# start of MATERIAL FOR THIS TASK
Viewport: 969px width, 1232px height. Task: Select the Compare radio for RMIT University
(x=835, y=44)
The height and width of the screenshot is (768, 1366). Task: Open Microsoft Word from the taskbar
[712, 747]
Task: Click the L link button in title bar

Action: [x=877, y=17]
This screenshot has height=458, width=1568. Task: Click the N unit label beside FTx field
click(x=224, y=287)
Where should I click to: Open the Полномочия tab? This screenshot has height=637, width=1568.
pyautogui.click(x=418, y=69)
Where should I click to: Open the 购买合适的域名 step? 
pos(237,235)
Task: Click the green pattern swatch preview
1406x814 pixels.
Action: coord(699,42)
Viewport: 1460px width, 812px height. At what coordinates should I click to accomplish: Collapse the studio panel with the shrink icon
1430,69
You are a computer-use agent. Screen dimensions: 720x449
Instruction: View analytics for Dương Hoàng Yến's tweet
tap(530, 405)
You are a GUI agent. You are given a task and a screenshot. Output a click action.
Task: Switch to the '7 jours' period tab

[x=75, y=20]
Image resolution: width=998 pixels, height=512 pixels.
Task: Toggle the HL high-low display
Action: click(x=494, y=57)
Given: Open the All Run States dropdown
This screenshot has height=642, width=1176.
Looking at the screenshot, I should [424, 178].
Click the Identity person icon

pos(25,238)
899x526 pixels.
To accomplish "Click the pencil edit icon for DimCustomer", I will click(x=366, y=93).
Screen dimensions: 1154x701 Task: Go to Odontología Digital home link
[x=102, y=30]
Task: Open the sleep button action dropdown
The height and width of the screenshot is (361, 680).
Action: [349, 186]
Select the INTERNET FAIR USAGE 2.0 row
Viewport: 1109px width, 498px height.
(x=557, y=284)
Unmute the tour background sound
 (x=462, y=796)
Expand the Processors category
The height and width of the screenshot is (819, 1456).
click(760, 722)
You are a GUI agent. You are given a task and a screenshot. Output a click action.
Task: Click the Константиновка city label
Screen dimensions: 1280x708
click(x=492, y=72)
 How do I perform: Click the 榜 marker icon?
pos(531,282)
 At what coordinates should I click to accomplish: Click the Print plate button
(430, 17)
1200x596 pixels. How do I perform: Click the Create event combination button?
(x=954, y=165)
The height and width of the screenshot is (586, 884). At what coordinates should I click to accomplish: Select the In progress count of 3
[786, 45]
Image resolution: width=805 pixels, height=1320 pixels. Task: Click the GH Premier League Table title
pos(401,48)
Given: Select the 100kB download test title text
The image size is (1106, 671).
# end of MATERIAL FOR THIS TASK
Reproduce each of the entries above, keeping every line precisely as it appears.

Viewport: 969px width, 1232px height. Task: Select the Compare radio for RMIT University
(x=835, y=44)
The height and width of the screenshot is (768, 1366). Task: Open Microsoft Word from the taskbar
[712, 747]
Task: Click the L link button in title bar

Action: [x=877, y=17]
This screenshot has height=458, width=1568. Task: Click the N unit label beside FTx field
click(x=224, y=287)
Where should I click to: Open the Полномочия tab? This screenshot has height=637, width=1568.
pyautogui.click(x=418, y=69)
Where should I click to: Open the 购买合适的域名 step? 
pos(237,235)
Task: Click the green pattern swatch preview
1406x814 pixels.
Action: coord(699,42)
Viewport: 1460px width, 812px height. At what coordinates should I click to accomplish: Collapse the studio panel with the shrink icon
1430,69
You are a computer-use agent. Screen dimensions: 720x449
Instruction: View analytics for Dương Hoàng Yến's tweet
tap(530, 405)
You are a GUI agent. You are given a task and a screenshot. Output a click action.
Task: Switch to the '7 jours' period tab

[x=75, y=20]
Image resolution: width=998 pixels, height=512 pixels.
Task: Toggle the HL high-low display
Action: click(x=494, y=57)
Given: Open the All Run States dropdown
This screenshot has height=642, width=1176.
Looking at the screenshot, I should [424, 178].
Click the Identity person icon

pos(25,238)
899x526 pixels.
To accomplish "Click the pencil edit icon for DimCustomer", I will click(x=366, y=93).
Screen dimensions: 1154x701 Task: Go to Odontología Digital home link
[x=102, y=30]
Task: Open the sleep button action dropdown
The height and width of the screenshot is (361, 680).
Action: [349, 186]
Select the INTERNET FAIR USAGE 2.0 row
Viewport: 1109px width, 498px height.
(x=557, y=284)
Unmute the tour background sound
 (x=462, y=796)
Expand the Processors category
The height and width of the screenshot is (819, 1456).
click(760, 722)
You are a GUI agent. You are given a task and a screenshot. Output a click action.
Task: Click the Константиновка city label
Screen dimensions: 1280x708
click(x=492, y=72)
 How do I perform: Click the 榜 marker icon?
pos(531,282)
 At what coordinates should I click to accomplish: Click the Print plate button
(430, 17)
1200x596 pixels. How do I perform: Click the Create event combination button?
(x=954, y=165)
The height and width of the screenshot is (586, 884). At what coordinates should I click to accomplish: Select the In progress count of 3
[786, 45]
Image resolution: width=805 pixels, height=1320 pixels. Task: Click the GH Premier League Table title
pos(401,48)
Given: Select the 100kB download test title text
The image size is (1106, 671).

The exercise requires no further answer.